El desplante la garota sumió a Pierre en una profunda depresión. Recién a la tarde, después de rumiar oscuros pensamientos mezclados con unos yuyos que resultaron ser alucinógenos, Pierre se dio cuenta de que no estaba en una depresión, como había creído, sino en una leve hondonada entre dos médanos. Para entonces ya había tocado fondo dos veces sin éxito en busca de la muchacha, y regresado una vez más a la hondonada, pasas de uvas entre las patas, a masticar el fracaso y otro poco más de yuyos. A sus espaldas, desde la cima de uno de los médanos, la mona lo escuchaba escurrir y discurrir ininteligiblemente sobre su amor por la garota, media banana en mano, con la clarividencia de un futuro psicoanalista.
— ¿Por qué habré tenido que empeñar mi palabra? —se lamentaba Pierre en voz alta. La palabra (como parecía saber la primate, a juzgar por la sonrisa de deleite que se había dibujado en su rostro), era la única posesión material que le quedaba a Pierre en este mundo, después de haberse comido la púa para charango.)— ¿Cómo haré ahora para conjurar el frío en este trópico y que la chica me quiera?

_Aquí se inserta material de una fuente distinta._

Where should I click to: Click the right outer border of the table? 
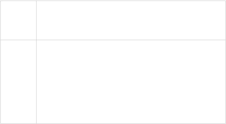pyautogui.click(x=225, y=62)
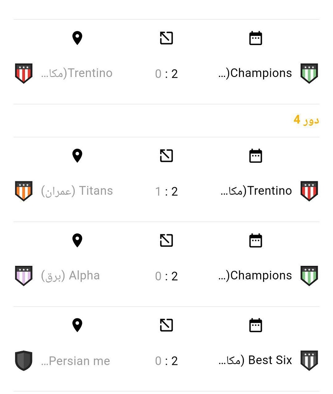This screenshot has width=333, height=394.
Task: Tap calendar icon above Trentino in round 4
Action: pos(256,156)
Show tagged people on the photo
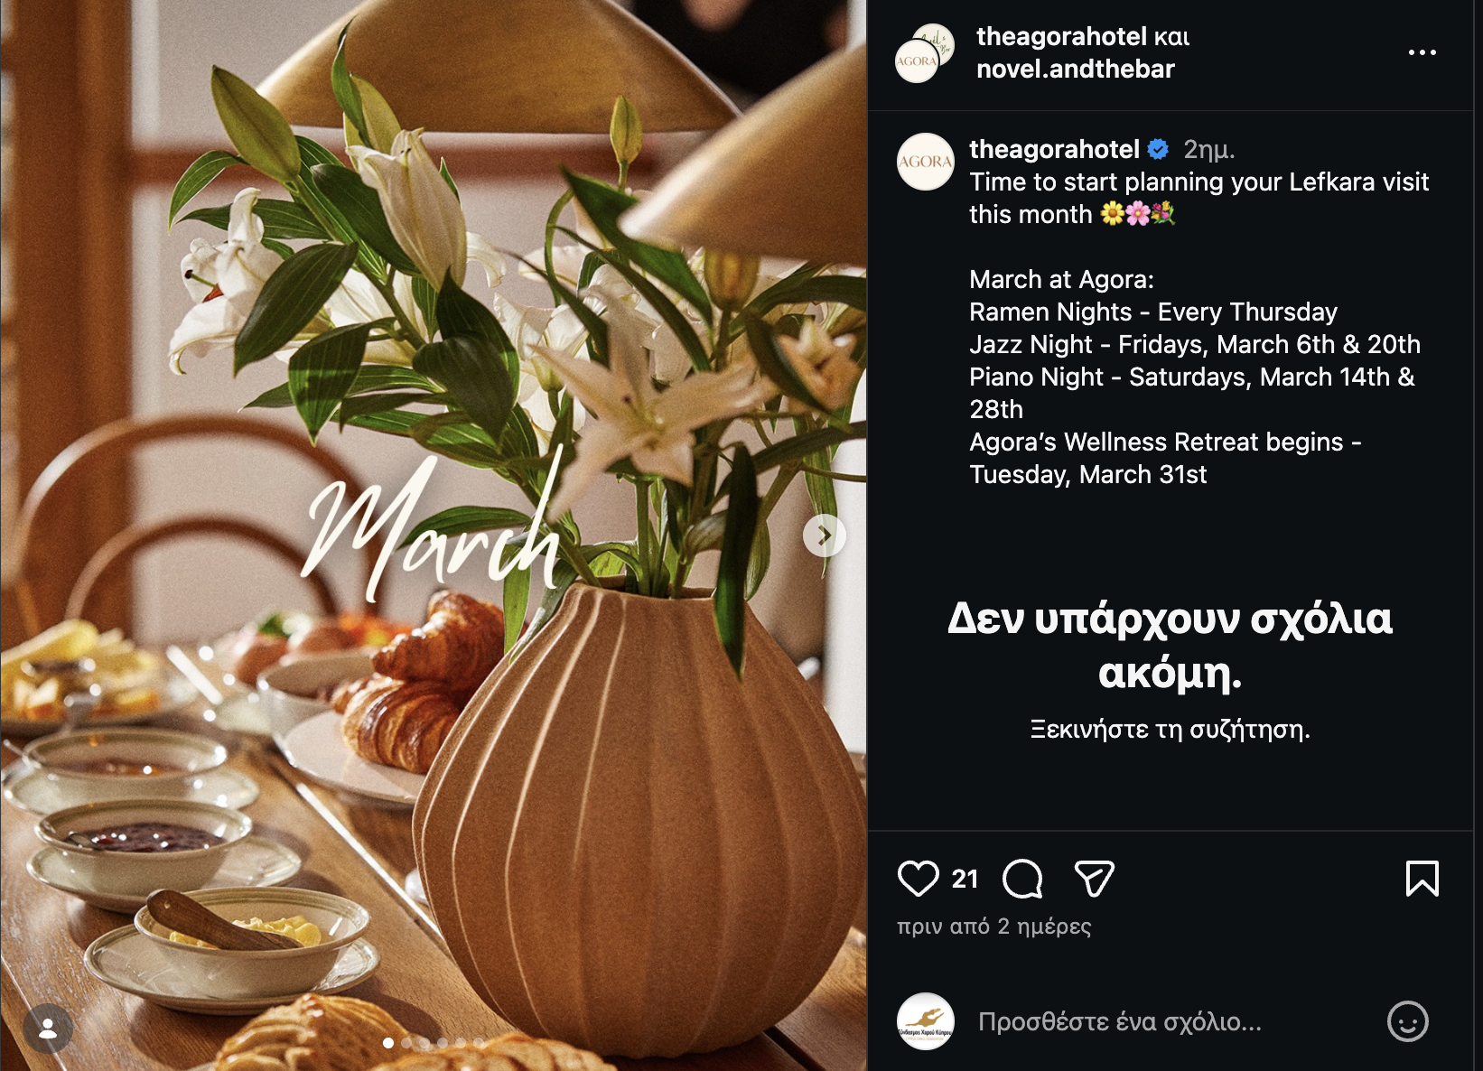 coord(48,1029)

— Eso es problema suyo. Dejamos… —creyó escuchar Pierre que decía una voz clara y argentina a sus espaldas.
Se incorporó y buscó con la vista al responsable de aquella lacánica frase inhumana, pero allí no había más que un homínido incapaz de tamañas crueldades. La animal lo observaba desde lo alto con cara de Pierre, consciente (a Pierre le pareció que también feliz) de no ser ella la que ahora se sentía más para la mona.